Después de dejar la espada de entrenamiento, empecé a quitarme la camisa por la cabeza, aspirando entre los dientes cuando la tela me rozó el reciente verdugón de la espalda.

– ¿Pretendes influirme ofreciéndome tu tierno y joven cuerpo? -me preguntó Vashet-. Eres atractivo, pero no tanto.

Dejé mi camisa con cuidado sobre el banco.

– No, es que he pensado que es mejor que te enseñe una cosa. -Me volví para que pudiera verme la espalda.

– Te han azotado -dijo ella-. No voy a decir que me sorprenda. Ya sabía que eras un ladrón.

– No fue por robar -dije-. Fue en la Universidad. Me acusaron de una falta y me condenaron al látigo. Cuando eso ocurre, muchos estudiantes sencillamente se marchan y siguen estudiando en otro sitio. Yo decidí quedarme. Al fin y al cabo, solo eran tres latigazos.

Esperé de espaldas a Vashet. Al cabo de un momento, ella mordió el anzuelo.

– Aquí hay más cicatrices de las que corresponderían a tres latigazos.

– Poco después de eso -continué-, volvieron a acusarme. Esa vez fueron seis latigazos. Pero me quedé. -Me di la vuelta y la miré-. Me quedé porque no había ningún otro lugar donde pudiera aprender lo que yo quería. Unos latigazos no conseguirían alejarme.

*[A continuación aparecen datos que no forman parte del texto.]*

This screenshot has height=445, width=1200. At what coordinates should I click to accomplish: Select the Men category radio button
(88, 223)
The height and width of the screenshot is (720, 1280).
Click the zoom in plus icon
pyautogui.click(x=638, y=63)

Levanté la pesada espada de madera del banco.

– He creído que era justo que lo supieras. A mí no se me puede ahuyentar amenazándome con el dolor. No abandonaré a Tempi después de la confianza que él me ha demostrado. Hay cosas que deseo aprender, y solo puedo aprenderlas aquí.

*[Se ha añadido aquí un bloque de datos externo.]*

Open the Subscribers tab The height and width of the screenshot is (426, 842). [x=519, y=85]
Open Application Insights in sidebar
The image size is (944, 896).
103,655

Le entregué la espada, dura y oscura.

– Si quieres que me marche, tendrás que hacerme algo más que verdugones.

Di unos pasos atrás y dejé los brazos junto a los costados. Cerré los ojos.

Capítulo 113

Lengua bárbara

Me gustaría poder decir que mantuve los ojos cerrados, pero no sería fiel a la verdad. Oí el sonido arenoso de la tierra bajo las suelas de los zapatos de Vashet y no pude evitar abrirlos.

No espié con los ojos entrecerrados. Eso me habría hecho parecer infantil. Los abrí bien y la miré, sencillamente. Ella me observó fijamente, estableciendo más contacto visual del que yo habría conseguido de Tempi en un ciclo entero. La dureza de sus ojos gris pálido destacaba en su delicado rostro. La nariz rota ya no desentonaba: era una cruda advertencia.

El viento que se arremolinaba entre nosotros dos me erizó el vello de los brazos.

Vashet inspiró con resignación y encogió los hombros; entonces lanzó la espada de madera al aire para asirla por el puño cuando cayó. La sopesó minuciosamente con ambas manos, la levantó por encima de un hombro y la hizo descender.